HOT3D: Hand and Object Tracking in 3D from Egocentric Multi-View Videos
Prithviraj Banerjee, Sindi Shkodrani, Pierre Moulon, Shreyas Hampali, Shangchen Han, Fan Zhang, Linguang Zhang, Jade Fountain, Edward Miller, Selen Basol, Richard Newcombe, Robert Wang, Jakob Julian Engel, Tomas Hodan
TL;DR
HOT3D tackles the challenge of robust 3D hand-object tracking from egocentric multi-view video. It provides a large-scale, richly annotated dataset combining Aria and Quest 3 streams with mocap ground-truth for hands and objects, plus annotated 3D object models and gaze. The authors demonstrate that multi-view approaches markedly outperform single-view baselines across 3D hand tracking, 6DoF object pose estimation, and 3D lifting, and they establish strong baselines using FoundPose extensions and stereo matching. The dataset and accompanying benchmarks, tutorials, and onboarding sequences are designed to spur progress in AR/VR, robotics, and AI assistants.
Abstract
We introduce HOT3D, a publicly available dataset for egocentric hand and object tracking in 3D. The dataset offers over 833 minutes (3.7M+ images) of recordings that feature 19 subjects interacting with 33 diverse rigid objects. In addition to simple pick-up, observe, and put-down actions, the subjects perform actions typical for a kitchen, office, and living room environment. The recordings include multiple synchronized data streams containing egocentric multi-view RGB/monochrome images, eye gaze signal, scene point clouds, and 3D poses of cameras, hands, and objects. The dataset is recorded with two headsets from Meta: Project Aria, which is a research prototype of AI glasses, and Quest 3, a virtual-reality headset that has shipped millions of units.
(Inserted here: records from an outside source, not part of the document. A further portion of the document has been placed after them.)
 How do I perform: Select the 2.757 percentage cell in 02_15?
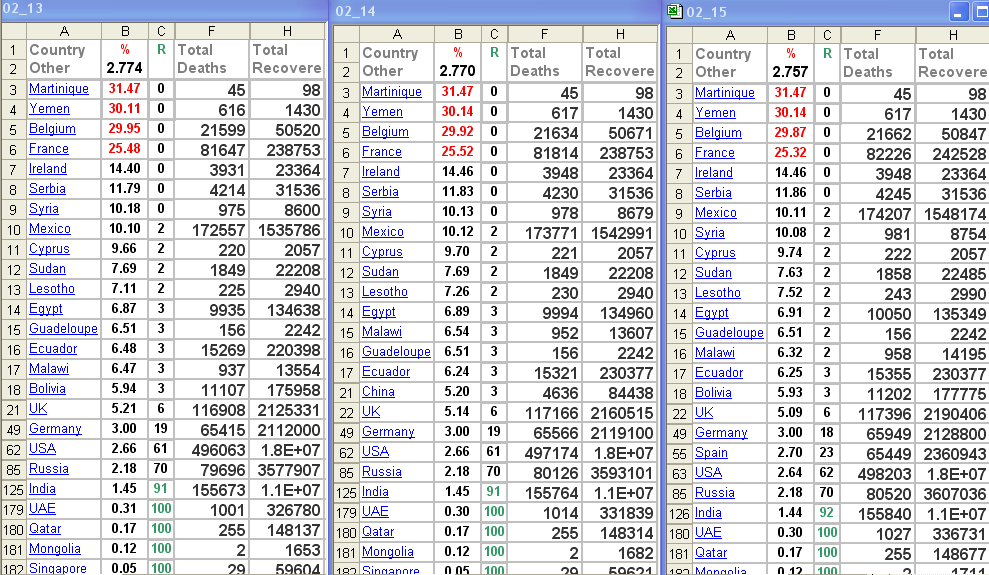pos(791,72)
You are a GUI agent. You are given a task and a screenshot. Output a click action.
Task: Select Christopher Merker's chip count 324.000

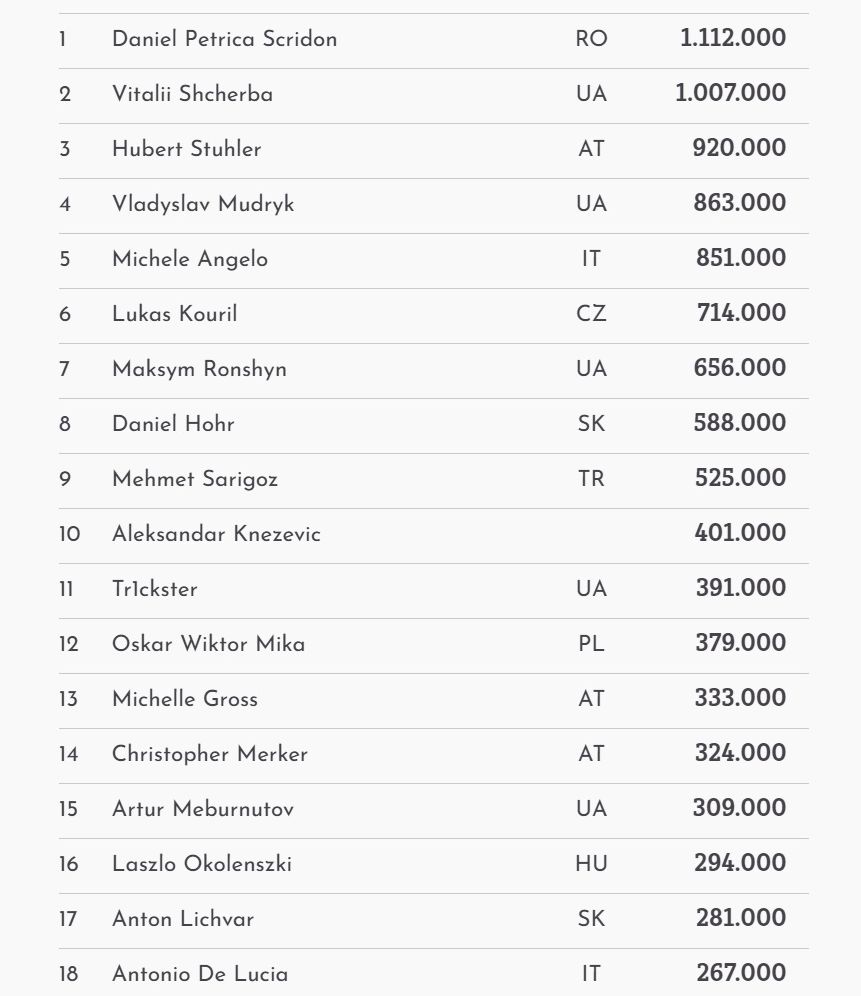(x=740, y=753)
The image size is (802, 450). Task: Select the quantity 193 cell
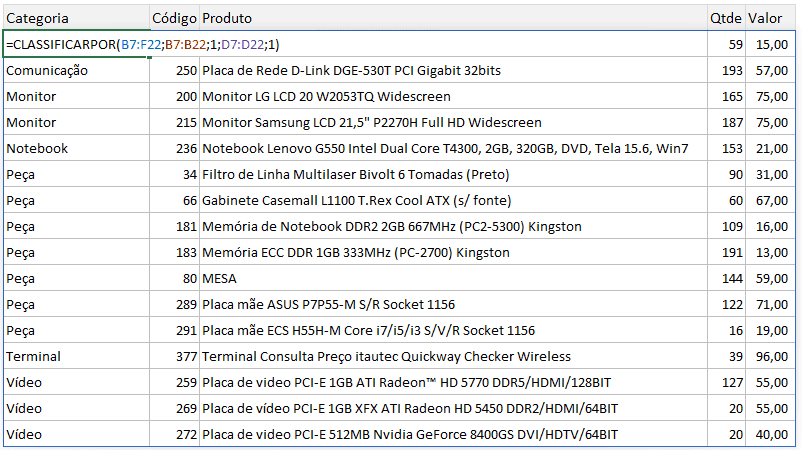pyautogui.click(x=726, y=71)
Ground-truth poses were obtained by a motion-capture system using small optical markers attached to hands and objects. Hand annotations are provided in the UmeTrack and MANO formats, and objects are represented by 3D meshes with PBR materials obtained by an in-house scanner. In our experiments, we demonstrate the effectiveness of multi-view egocentric data for three popular tasks: 3D hand tracking, model-based 6DoF object pose estimation, and 3D lifting of unknown in-hand objects. The evaluated multi-view methods, whose benchmarking is uniquely enabled by HOT3D, significantly outperform their single-view counterparts.